Dec 29, 2021
Global Weirding Guest Lecture #4 - Larissa Lai (University of Calgary)
Global Weirding Lecture #4
Weird Habitat: Feral Space as Contact Zone in The Tiger Flu and Salt Fish Girl
Larissa Lai (University of Calgary)
January 11, 4:40pm (CET), ZOOM, for link please contact: global.weirding@tu-dresden.de
Recognizing the weird as liveliness at sites where inertness is expected, Larissa Lai takes up Anna Tsing and others' concept of feral space, as those spaces where "nonhuman invasions are tightly coupled with human projects of conquest, whether political or commercial" and adds to it Mary Louise Pratt's older notion of the "contact zone" as a site where cultures clash in highly asymmetrical relations of power. Understandings of "the human" are not as homogenous as critics of the anthropocene would sometimes have it. Lai recognizes the ways in which Asians, queers and women are oriented towards the human as a category and to full human subjectivity as a stance. Insofar as Asians have human agency (or, as Roy Miki would have it, "asiancy"), they also have access to non-Western orientations to so-called "nature"-- genealogically accessible ways of knowing that might disrupt the existing structures. Insofar as Asians are inert-- objects of the Western gaze-- they have much in common with the nonhuman: they are livelier than expected and continuous with other lively things. In this talk, Larissa Lai discusses the spaces and places of two of her novels, The Tiger Flu and Salt Fish Girl, as well as the lively beings who inhabit them.

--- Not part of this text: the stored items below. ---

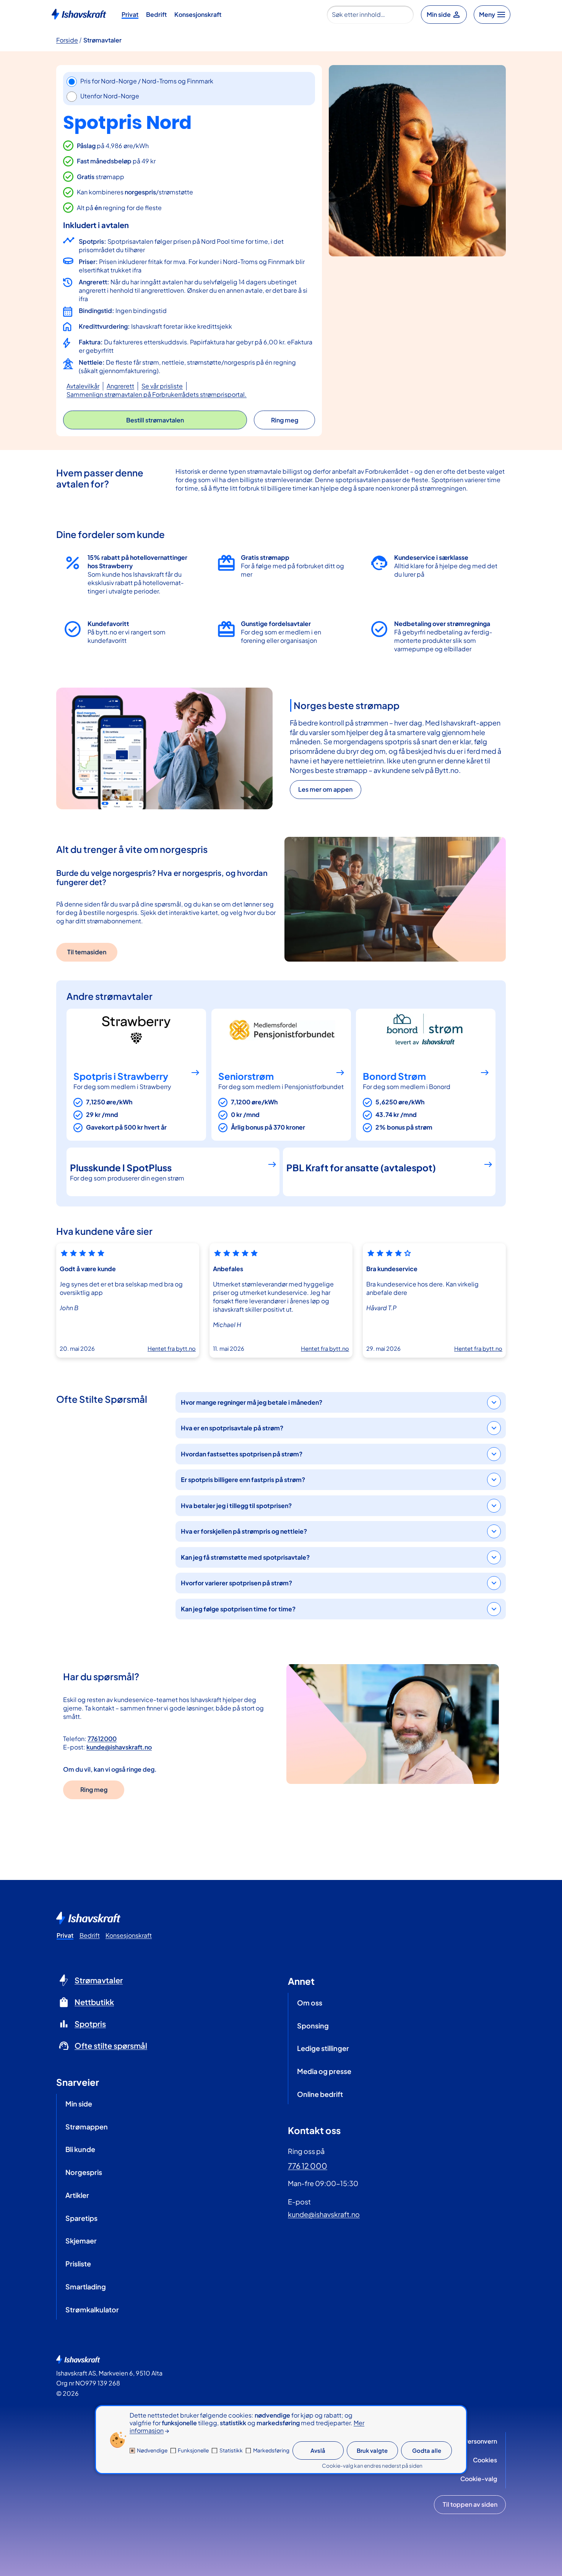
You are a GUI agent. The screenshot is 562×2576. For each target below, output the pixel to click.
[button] (155, 420)
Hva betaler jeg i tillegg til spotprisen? (236, 1506)
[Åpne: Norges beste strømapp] (164, 748)
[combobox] (370, 14)
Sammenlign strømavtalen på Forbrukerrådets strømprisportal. (157, 394)
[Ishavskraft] (79, 13)
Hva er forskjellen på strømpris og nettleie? (244, 1531)
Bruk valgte (372, 2450)
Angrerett (120, 386)
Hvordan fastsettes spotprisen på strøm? (241, 1454)
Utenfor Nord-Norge (109, 96)
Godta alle (426, 2450)
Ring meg (93, 1789)
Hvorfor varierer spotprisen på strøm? (236, 1583)
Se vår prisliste (162, 386)
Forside (67, 40)
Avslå (317, 2450)
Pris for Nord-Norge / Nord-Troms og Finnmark (146, 81)
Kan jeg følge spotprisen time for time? (238, 1609)
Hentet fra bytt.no (172, 1348)
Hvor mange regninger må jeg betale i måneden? (251, 1402)
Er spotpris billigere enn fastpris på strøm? (243, 1479)
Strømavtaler (102, 40)
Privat (130, 14)
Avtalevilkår (83, 386)
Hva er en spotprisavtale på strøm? (232, 1428)
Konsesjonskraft (197, 14)
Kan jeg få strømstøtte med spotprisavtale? (245, 1557)
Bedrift (156, 14)
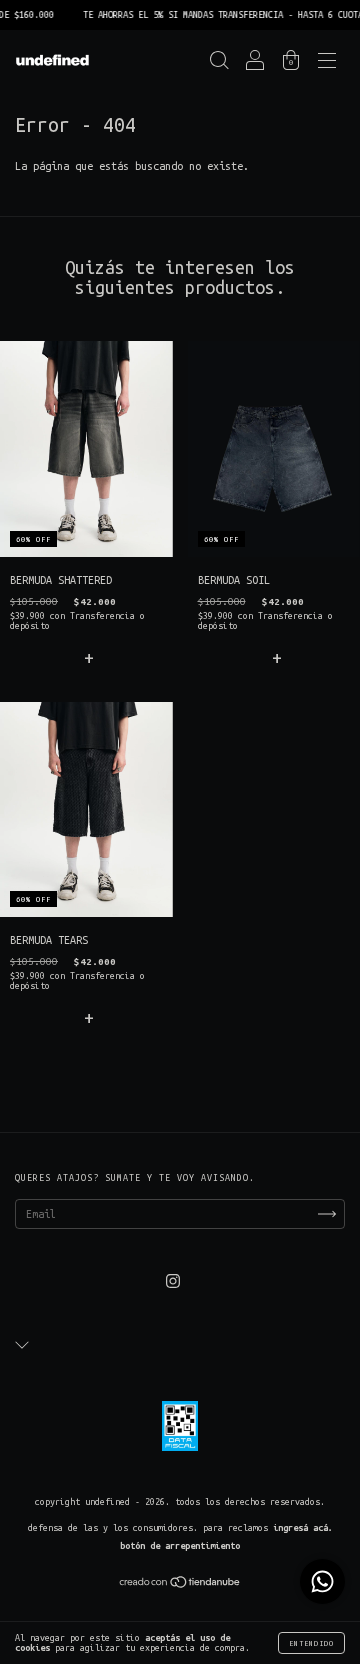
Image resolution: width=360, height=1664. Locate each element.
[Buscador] (219, 64)
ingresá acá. (303, 1528)
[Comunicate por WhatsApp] (322, 1581)
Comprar (86, 657)
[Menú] (327, 64)
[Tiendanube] (180, 1585)
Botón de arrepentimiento (180, 1546)
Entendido (311, 1643)
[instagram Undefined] (173, 1282)
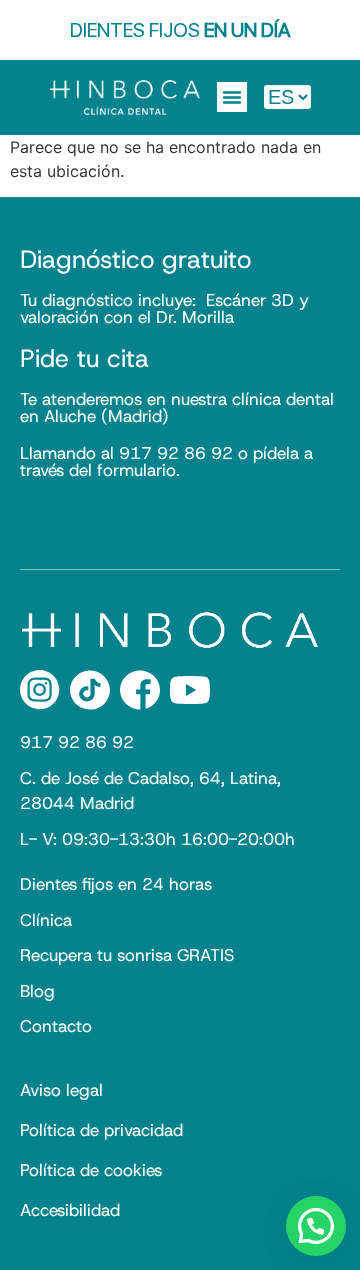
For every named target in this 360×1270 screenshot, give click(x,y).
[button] (232, 97)
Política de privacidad (101, 1130)
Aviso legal (61, 1090)
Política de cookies (91, 1170)
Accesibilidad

Larissa Lai has written eight books, including Iron Goddess of Mercy, Salt Fish Girl, The Tiger Flu, and a Nomados chapbook, Eggs in the Basement. Recipient of the Jim Duggins Mid-Career Novelist's Prize, the Lambda Literary Award, the Astraea Award, and finalist for the Dorothy Livesay Poetry Prize, the Books in Canada First Novel Award and seven more, she's been involved in cultural organizing, experimental poetry and speculative fiction communities since the late 1980s. She feels at home in both Vancouver and Calgary, and holds a Canada Research Chair at the University of Calgary where she directs The Insurgent Architects' House for Creative Writing.